◆ What needs to be done ◆
Reproduce the Trail of Righteousness passage on Noah and the flood word for word, in full.

◆ Selection ◆
Trail of Righteousness

The story of the flood is maybe the most famous outside of creation itself. Most all cultures have some sort of traditions which can be traced back to this event. I am told that the pictogram for the word flood in Chinese is by using drawings of water, a boat, and the number eight. It is in the Scriptural account that the details are brought forth with clarity. The leading role is a man named Noah. His name is Noach in Hebrew, which is spelled Nun Chet. What's interesting to me is if we were to look at a mirror image of those letters we would see the word chen, which is spelled Chet Nun. The word is grace. When Yah spoke the word Noach, if He was able to see the word leaving His mouth, He would literally have seen the word chen, or grace.

◆ Dataset extract ◆
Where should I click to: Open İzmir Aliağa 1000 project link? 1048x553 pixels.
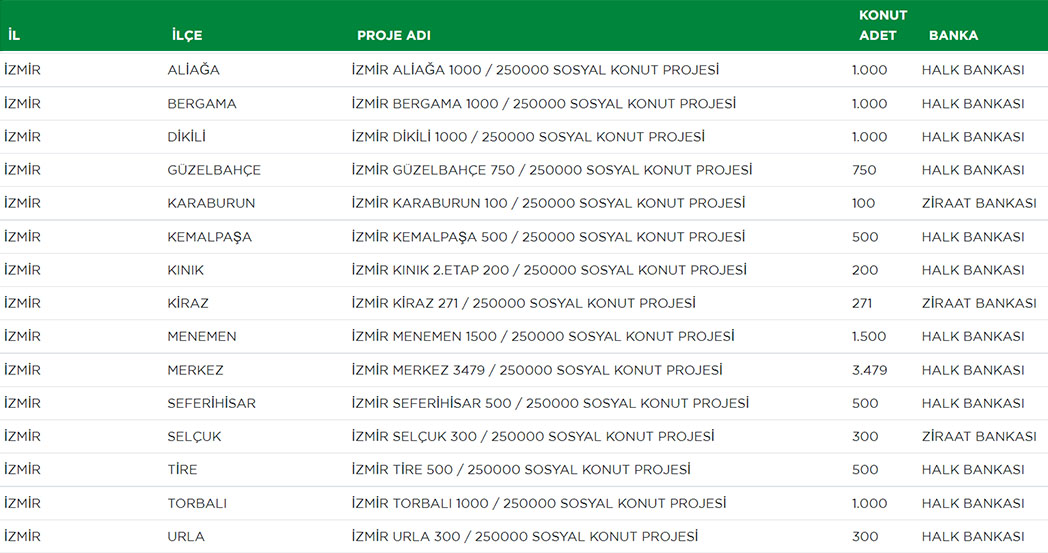pos(535,70)
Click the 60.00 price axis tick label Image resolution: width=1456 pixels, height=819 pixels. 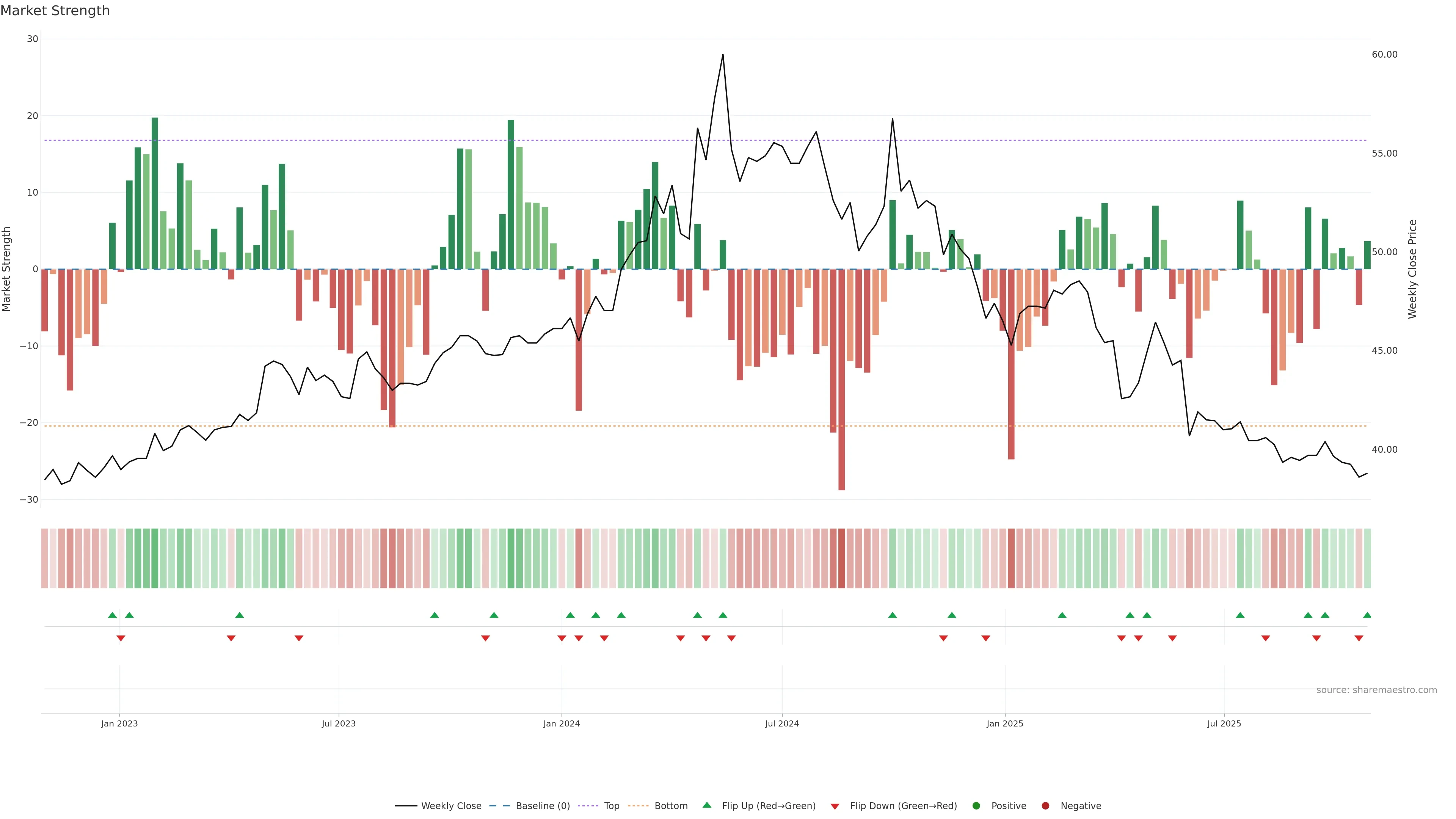coord(1384,54)
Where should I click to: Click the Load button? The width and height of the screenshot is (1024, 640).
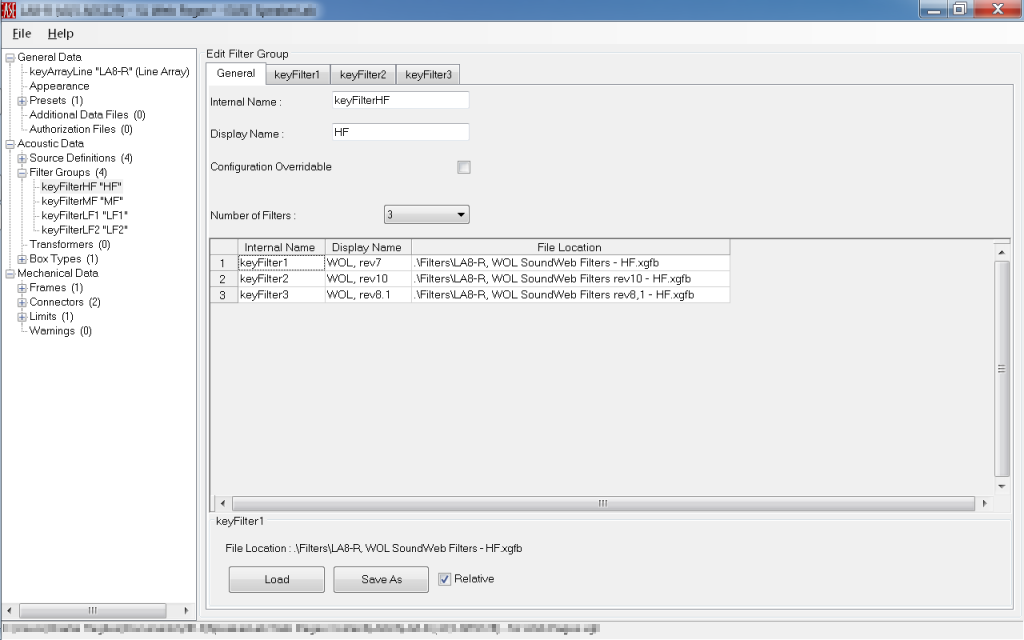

◆ Correct response ◆
Trail of Righteousness

The story of the flood is maybe the most famous outside of creation itself. Most all cultures have some sort of traditions which can be traced back to this event. I am told that the pictogram for the word flood in Chinese is by using drawings of water, a boat, and the number eight. It is in the Scriptural account that the details are brought forth with clarity. The leading role is a man named Noah. His name is Noach in Hebrew, which is spelled Nun Chet. What's interesting to me is if we were to look at a mirror image of those letters we would see the word chen, which is spelled Chet Nun. The word is grace. When Yah spoke the word Noach, if He was able to see the word leaving His mouth, He would literally have seen the word chen, or grace.